Sales rose slightly (+0.6pc) in January, compared to the previous month, according to the Bureau of Statistics’ preliminary estimates.
This result was below expectations as the market had expected a 2 per cent bounce in retail trade.
However, last month’s sales of $30.54 billion were significantly higher (+10.7pc) than where they were in January 2020, before the pandemic hit.
Queensland sales dropped (-1.5pc) as as COVID-19 restrictions in Brisbane hit household goods retailing, clothing, footwear and department stores.
Retail activity has been wildly volatile in recent months amid lockdowns and massively popular online sale events, with spending surging (+7.1pc) in November only to dive (-4.1pc) in December.
“There is clear momentum in the consumer sector thanks to supportive government policies, low interest rates and a recovering labour market,” said AMP Capital senior economist Diana Mousina.
The ABS will release its final retail sales figures on March 4.

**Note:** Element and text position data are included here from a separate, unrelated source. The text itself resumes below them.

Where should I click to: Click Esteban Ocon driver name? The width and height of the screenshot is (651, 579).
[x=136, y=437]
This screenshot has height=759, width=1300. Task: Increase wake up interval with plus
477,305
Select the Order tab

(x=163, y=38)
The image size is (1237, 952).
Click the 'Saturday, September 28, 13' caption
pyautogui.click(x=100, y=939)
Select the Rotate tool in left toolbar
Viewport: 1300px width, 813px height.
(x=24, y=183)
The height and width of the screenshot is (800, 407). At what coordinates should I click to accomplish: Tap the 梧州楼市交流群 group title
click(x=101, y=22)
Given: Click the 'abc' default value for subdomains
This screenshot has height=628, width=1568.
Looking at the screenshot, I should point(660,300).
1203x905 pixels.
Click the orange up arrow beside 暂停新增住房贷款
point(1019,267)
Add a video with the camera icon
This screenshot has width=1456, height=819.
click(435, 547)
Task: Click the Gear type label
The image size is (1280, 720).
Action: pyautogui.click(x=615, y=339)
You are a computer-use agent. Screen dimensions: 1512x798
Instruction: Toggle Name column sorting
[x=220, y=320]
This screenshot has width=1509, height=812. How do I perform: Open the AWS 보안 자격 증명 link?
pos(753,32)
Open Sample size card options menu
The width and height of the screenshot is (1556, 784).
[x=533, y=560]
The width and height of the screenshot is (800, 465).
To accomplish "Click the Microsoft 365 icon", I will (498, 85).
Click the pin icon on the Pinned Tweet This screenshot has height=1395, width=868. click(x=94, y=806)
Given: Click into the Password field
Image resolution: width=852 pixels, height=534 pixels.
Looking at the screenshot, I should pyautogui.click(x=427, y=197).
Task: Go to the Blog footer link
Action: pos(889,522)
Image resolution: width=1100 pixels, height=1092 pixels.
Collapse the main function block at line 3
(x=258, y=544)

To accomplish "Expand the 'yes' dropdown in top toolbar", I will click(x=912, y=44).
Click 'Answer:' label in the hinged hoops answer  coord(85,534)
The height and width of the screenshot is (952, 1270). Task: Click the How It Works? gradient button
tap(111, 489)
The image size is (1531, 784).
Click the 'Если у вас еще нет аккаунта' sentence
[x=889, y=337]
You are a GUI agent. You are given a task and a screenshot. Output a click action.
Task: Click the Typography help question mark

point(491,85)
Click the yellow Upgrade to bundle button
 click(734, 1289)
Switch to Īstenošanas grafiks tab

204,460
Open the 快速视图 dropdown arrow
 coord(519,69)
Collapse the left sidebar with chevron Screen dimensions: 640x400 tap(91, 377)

On Wall Street, the Dow Jones index finished trading 120 points (or 0.4 per cent) lower at 31,493.
The S&P 500 dropped (-0.4pc) to 3,914, its third straight day of losses. The tech-heavy Nasdaq Composite dropped (-0.7pc) to 13,865.
Earlier this week, a stronger-than-expected earnings season, progress in vaccination efforts across the United States, and hopes of a $US1.9 trillion stimulus package helped US markets hit hit fresh records.
However, concerns over a potential rise in inflation have pushed investors to cash out on stocks with high valuation in the S&P 500 — the tech giants in particular.
“There was a lot of irrational exuberance built into things heading into the year … then we started to enter an environment where risk actually became a factor once again, and notably inflationary risk,” said Peter Essele, head of portfolio management at Commonwealth Financial Network in Boston.
Market sentiment was weighed weighed down by disappointing job figures which pointed to a fragile economic recovery from the pandemic.
The US Labor Department’s latest report showed that initial claims for unemployment benefits rose unexpectedly to 861,000 last week (compared with 848,000 in the prior week).